**EXCERPT TO READ**
__________________________________________________

SOLVED

Power Query List

Copper Contributor

Hi all, could anyone please help with M language to show how to calculate project allocation dynamically when number of projects can be changed in the example provided, e.g. Project 1 allocation = Cost * Project 1 and so on.

DON_DCS_0-1688610271159.png

Thank you!

16 Replies
best response confirmed by HansVogelaar (MVP)
Solution

@DON_DCS Perhaps the attached example helps you on your way. It's a rather simplistic, step by step approach that probably can be made more effective, but then it would most likely be more difficult to follow.

 

The query unpivots the data first. Then it adds the calculation of the allocation for each row and adds a column to hold allocation column names.

Then it pivots only the columns relevant to the allocations and merges it with the original source, based on the project name. Expand the merged column based on the dynamic list of allocation column names created earlier.

 

See if you can follow the step and apply them to your own file. If not come back here.

@Riny_van_Eekelen excellent solution. Thank you very much!

@DON_DCS 

To play with code a bit

let
  Source = Excel.CurrentWorkbook(){[Name="Table2"]}[Content],

  newFieldNames = List.Transform(
    List.Skip( Table.ColumnNames( Source ), 2),
    (n) => n & " Allocation" ),
  addAllocation = Table.AddColumn(
    Source,
    "Custom",
    (r) => Record.FromList(
        List.Transform(
          List.Skip( Record.FieldValues(r), 2),
          (q) => q*Record.FieldValues(r){1}
        ),
        newFieldNames
    ) ),
  expanded = Table.ExpandRecordColumn(
    addAllocation,
    "Custom",
    newFieldNames)
in
  expanded

@SergeiBaklan this is amazing, you've used more functions than steps 🙂

I actually prefer your solution. However, can we make it more dynamic, e.g. with the List.Skip(... ,2) there. The condition here is Cost will be the key column before the table can be extended both sides left or right.

@DON_DCS 

That could be like

let
  Source = Excel.CurrentWorkbook(){[Name="Table3"]}[Content],

  names = Table.ColumnNames( Source ),
  costPosition = List.PositionOf( names, "Cost" ),
  newFieldNames = List.Transform(
    List.Skip( names, costPosition + 1),
    (n) => n & " Allocation" ),
  addAllocation = Table.AddColumn(
    Source,
    "Custom",
    (r) => Record.FromList(
        List.Transform(
          List.Skip( Record.FieldValues(r), costPosition + 1),
          (q) => q*Record.FieldValues(r){costPosition}
        ),
        newFieldNames
    ) ),
  expanded = Table.ExpandRecordColumn(
    addAllocation,
    "Custom",
    newFieldNames)

__________________________________________________

**INFORMATION PROVIDED**
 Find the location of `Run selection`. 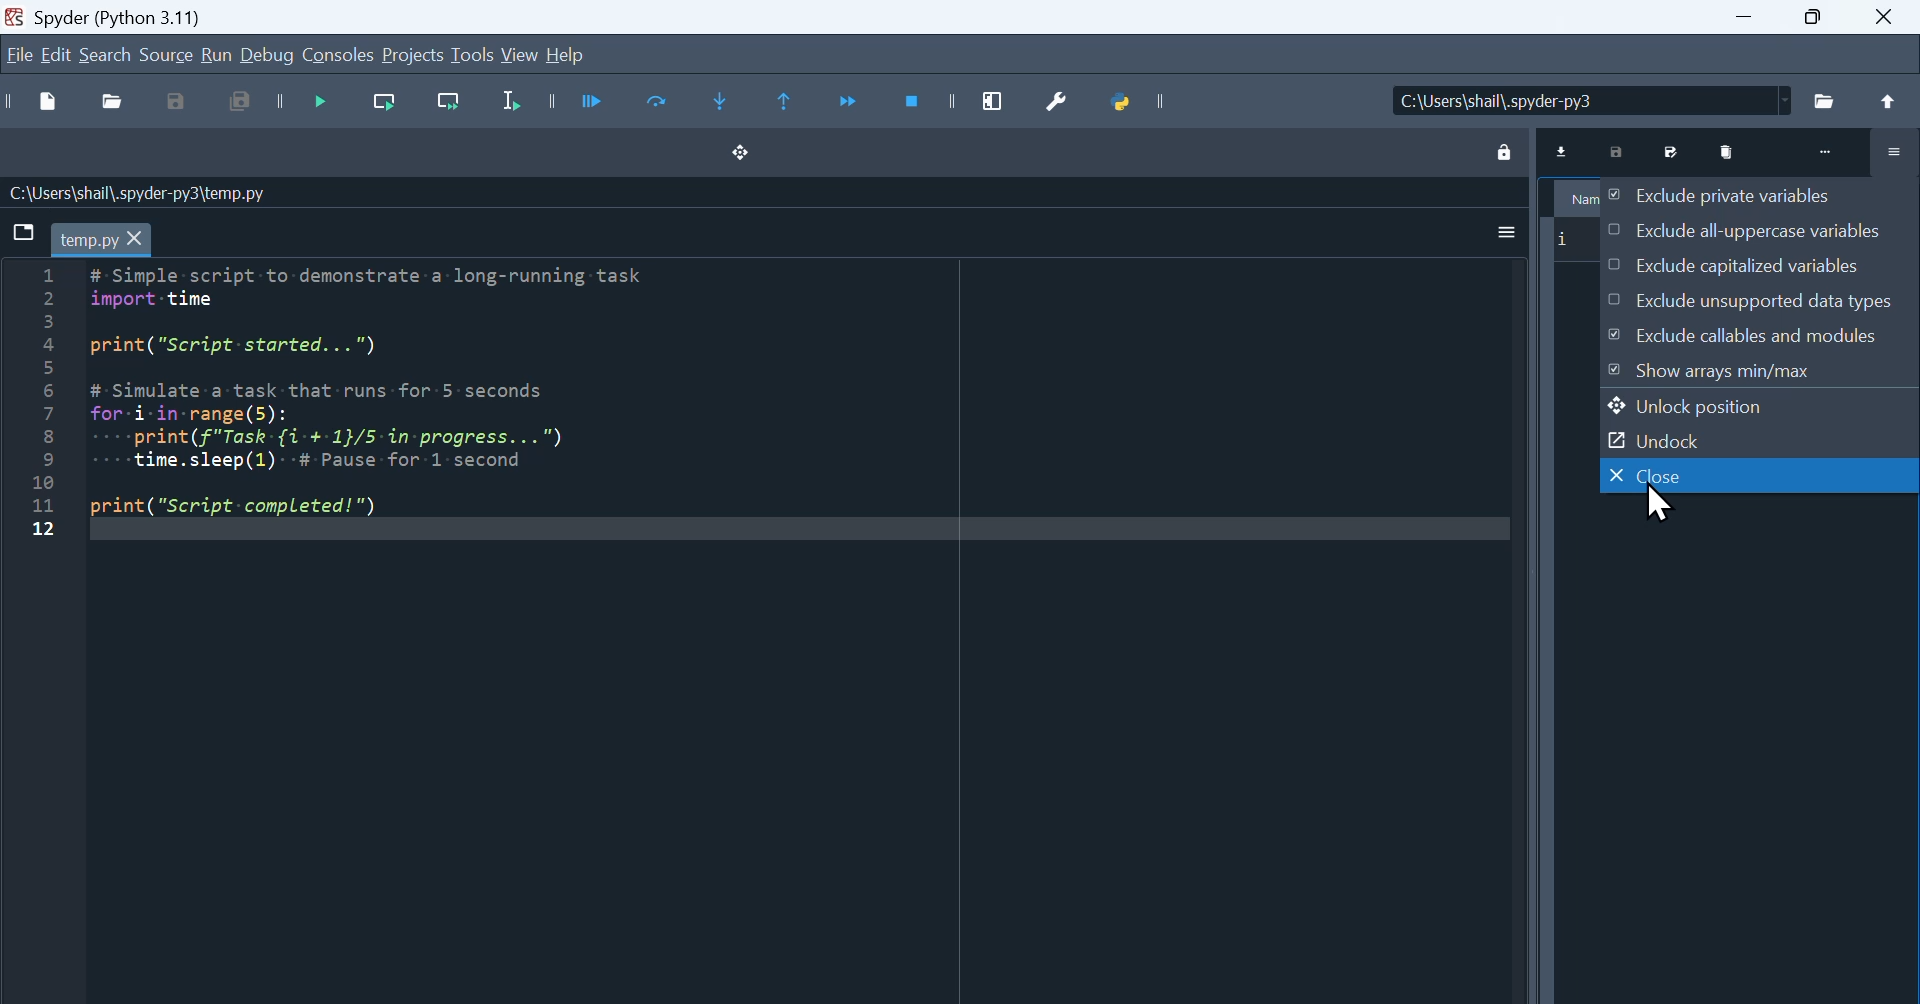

__________________________________________________

**EXERCISE TASK**
Please pick up the forum thread above on calculating project allocations in Power Query and continue it from its final line.

**OUTPUT OF THE EXERCISE**
in
  expanded

Please see in the second sheet attached.

@SergeiBaklan it's perfect! Thank you so much!

@DON_DCS , you are welcome, glad to help.

@SergeiBaklan I'm thinking if it's possible to use Table.ReplaceValue to override the project columns with the allocation calculation, i.e. eliminate the additional columns creation?

@DON_DCS 

See Table4 in Sheet3:

 

// Table4
let
    Source = Excel.CurrentWorkbook(){[Name="Table4"]}[Content],
    PCols = List.Select(Table.ColumnNames(Source),
        (c)=> Text.StartsWith(c,"P")
    ),
    ChangedTypes = Table.TransformColumnTypes(Source,
        {{"Name", type text}, {"Division", type text}, {"Cost", type number}} &
        List.Transform(PCols, each {_, type number})
    ),
    ReplacedValues = Table.ReplaceValue(ChangedTypes, each [Cost], null,
        (p,c,n) as number => p*c,
        PCols
    )
in
    ReplacedValues
Great solution @Lorenzo - Thank you so much!
The key step here is to change the type of the list to Number
Table.TransformColumnTypes(Source,List.Transform(PCols, each {_, type number})

Glad this helps @DON_DCS 

 

The key step here is to change the type of the list to Number
Table.TransformColumnTypes(Source,List.Transform(PCols, each {_, type number})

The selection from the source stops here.